## Work item:
What lines of the data hold the string "will"? Pull each one out.
▼
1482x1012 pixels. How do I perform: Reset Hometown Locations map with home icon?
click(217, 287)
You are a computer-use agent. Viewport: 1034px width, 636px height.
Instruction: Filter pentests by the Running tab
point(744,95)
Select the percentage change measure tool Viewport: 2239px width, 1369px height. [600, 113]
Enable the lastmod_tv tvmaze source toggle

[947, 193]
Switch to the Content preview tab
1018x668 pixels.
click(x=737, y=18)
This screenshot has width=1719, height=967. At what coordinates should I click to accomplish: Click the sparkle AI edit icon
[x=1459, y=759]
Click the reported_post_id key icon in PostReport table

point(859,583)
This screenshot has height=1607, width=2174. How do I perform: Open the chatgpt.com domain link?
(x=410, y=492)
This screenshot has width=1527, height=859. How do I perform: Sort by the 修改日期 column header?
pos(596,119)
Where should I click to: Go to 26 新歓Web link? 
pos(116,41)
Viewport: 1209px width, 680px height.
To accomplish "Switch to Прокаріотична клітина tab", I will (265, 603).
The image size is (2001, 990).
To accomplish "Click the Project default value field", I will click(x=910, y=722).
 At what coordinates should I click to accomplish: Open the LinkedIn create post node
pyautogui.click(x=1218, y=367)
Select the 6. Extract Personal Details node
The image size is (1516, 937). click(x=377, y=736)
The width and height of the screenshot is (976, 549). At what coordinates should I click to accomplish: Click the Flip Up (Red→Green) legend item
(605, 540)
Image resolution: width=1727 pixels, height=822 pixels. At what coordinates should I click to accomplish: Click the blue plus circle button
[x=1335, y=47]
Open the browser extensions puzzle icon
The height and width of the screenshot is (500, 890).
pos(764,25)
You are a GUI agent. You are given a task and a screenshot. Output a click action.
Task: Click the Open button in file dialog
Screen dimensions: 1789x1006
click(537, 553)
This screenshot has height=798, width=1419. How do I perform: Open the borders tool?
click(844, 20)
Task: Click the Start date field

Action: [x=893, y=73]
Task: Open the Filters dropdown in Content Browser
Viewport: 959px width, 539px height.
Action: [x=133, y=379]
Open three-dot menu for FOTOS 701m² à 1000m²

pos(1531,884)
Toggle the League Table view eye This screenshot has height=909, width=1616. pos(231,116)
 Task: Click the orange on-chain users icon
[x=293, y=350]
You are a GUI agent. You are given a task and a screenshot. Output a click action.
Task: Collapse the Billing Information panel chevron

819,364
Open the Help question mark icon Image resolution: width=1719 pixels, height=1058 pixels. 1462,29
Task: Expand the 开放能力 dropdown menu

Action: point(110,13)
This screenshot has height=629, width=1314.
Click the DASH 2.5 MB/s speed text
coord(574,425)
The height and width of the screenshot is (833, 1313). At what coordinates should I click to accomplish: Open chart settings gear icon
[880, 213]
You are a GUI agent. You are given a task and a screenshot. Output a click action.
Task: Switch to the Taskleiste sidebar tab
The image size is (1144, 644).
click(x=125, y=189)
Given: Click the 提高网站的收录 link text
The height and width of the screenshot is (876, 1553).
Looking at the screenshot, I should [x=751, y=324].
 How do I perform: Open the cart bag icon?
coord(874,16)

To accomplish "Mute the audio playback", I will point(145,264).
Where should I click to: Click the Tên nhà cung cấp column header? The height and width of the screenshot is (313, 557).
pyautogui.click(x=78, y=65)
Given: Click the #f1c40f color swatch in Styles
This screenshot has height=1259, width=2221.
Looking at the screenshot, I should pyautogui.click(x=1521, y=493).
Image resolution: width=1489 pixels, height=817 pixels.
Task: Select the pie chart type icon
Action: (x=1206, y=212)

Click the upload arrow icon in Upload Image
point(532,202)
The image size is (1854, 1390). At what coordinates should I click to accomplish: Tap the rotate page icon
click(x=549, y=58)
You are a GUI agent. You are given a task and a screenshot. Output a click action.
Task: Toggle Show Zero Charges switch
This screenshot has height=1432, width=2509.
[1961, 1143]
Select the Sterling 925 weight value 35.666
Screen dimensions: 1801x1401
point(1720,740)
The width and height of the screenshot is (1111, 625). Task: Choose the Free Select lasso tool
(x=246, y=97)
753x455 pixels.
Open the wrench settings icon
▲
## Answer to this task:
To accomplish "Switch to Прокаріотична клітина tab", I will (265, 603).
To accomplish "Click the Project default value field", I will click(x=910, y=722).
To accomplish "Mute the audio playback", I will point(145,264).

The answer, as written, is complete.